+++ Record set
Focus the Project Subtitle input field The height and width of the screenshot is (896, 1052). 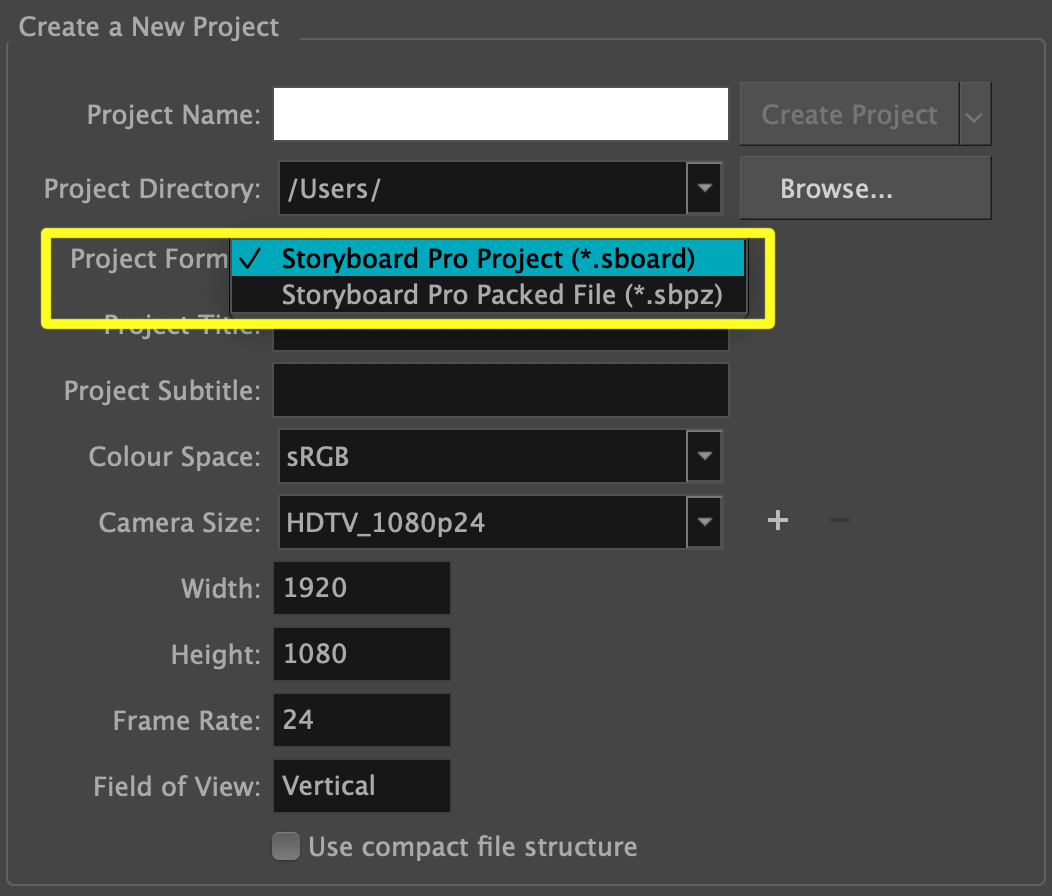coord(501,390)
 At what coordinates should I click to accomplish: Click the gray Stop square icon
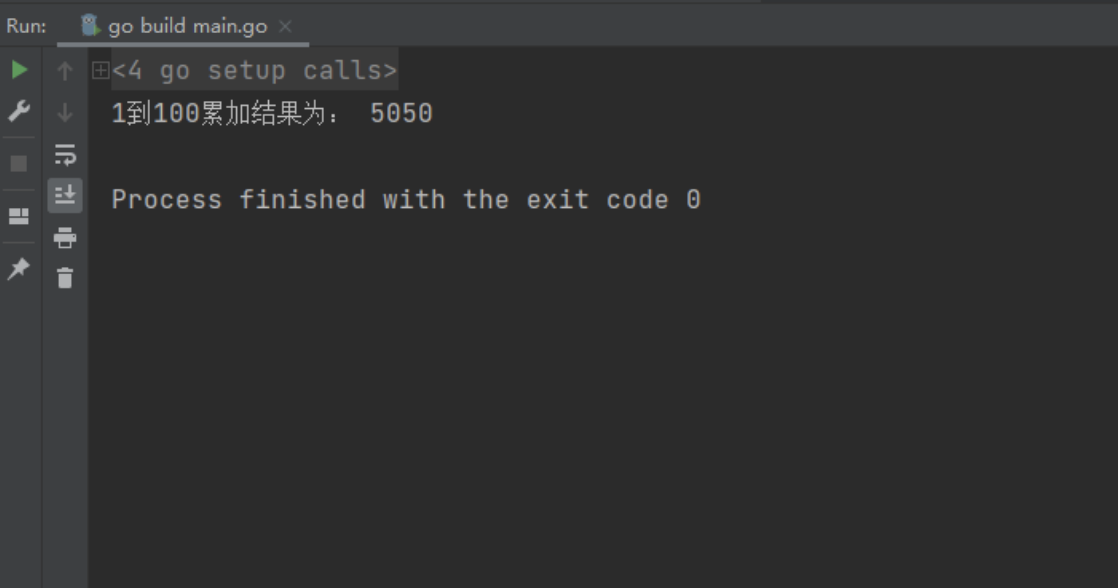pyautogui.click(x=19, y=164)
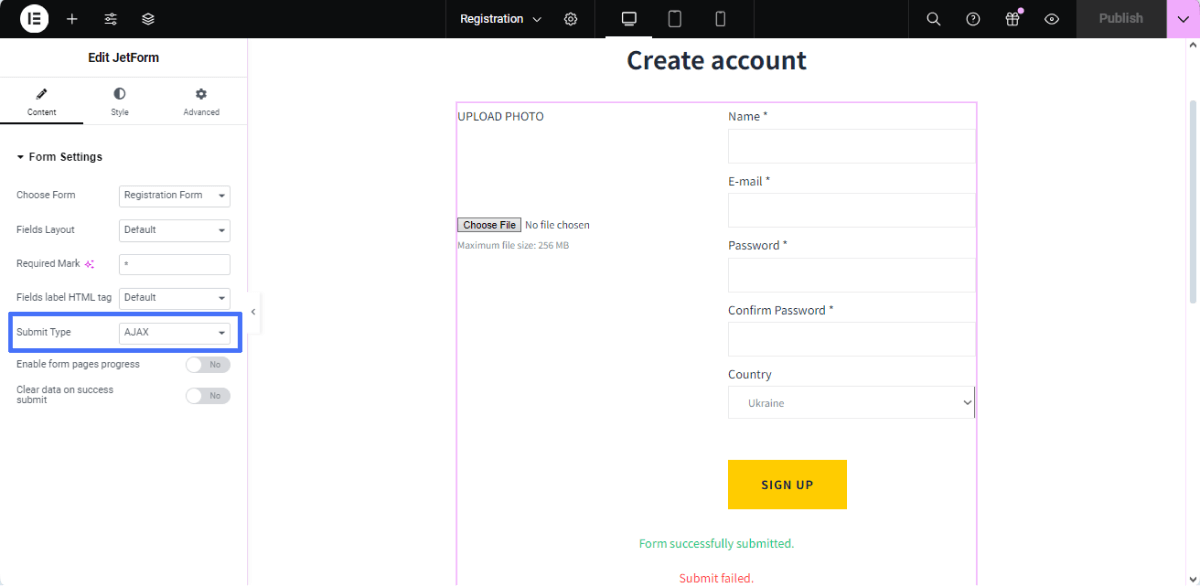Open the Choose Form dropdown

pyautogui.click(x=174, y=195)
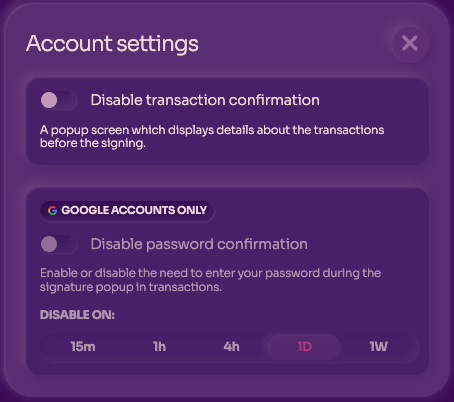Click the Disable password confirmation label text

(x=199, y=244)
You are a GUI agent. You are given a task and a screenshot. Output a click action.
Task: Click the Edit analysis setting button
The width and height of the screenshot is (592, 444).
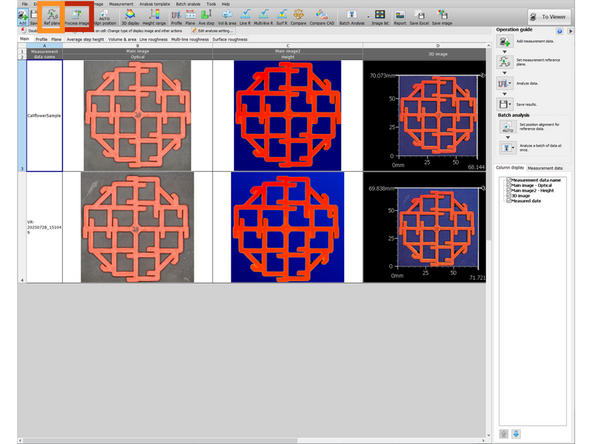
++++++
* What you will do *
Nothing but the lines from the one that contains "Task: Click the Edit analysis setting button" through the last line of the records belongs in the answer, reproduced exactly, with no pictures.

* Answer for this exercise *
Task: Click the Edit analysis setting button
The width and height of the screenshot is (592, 444).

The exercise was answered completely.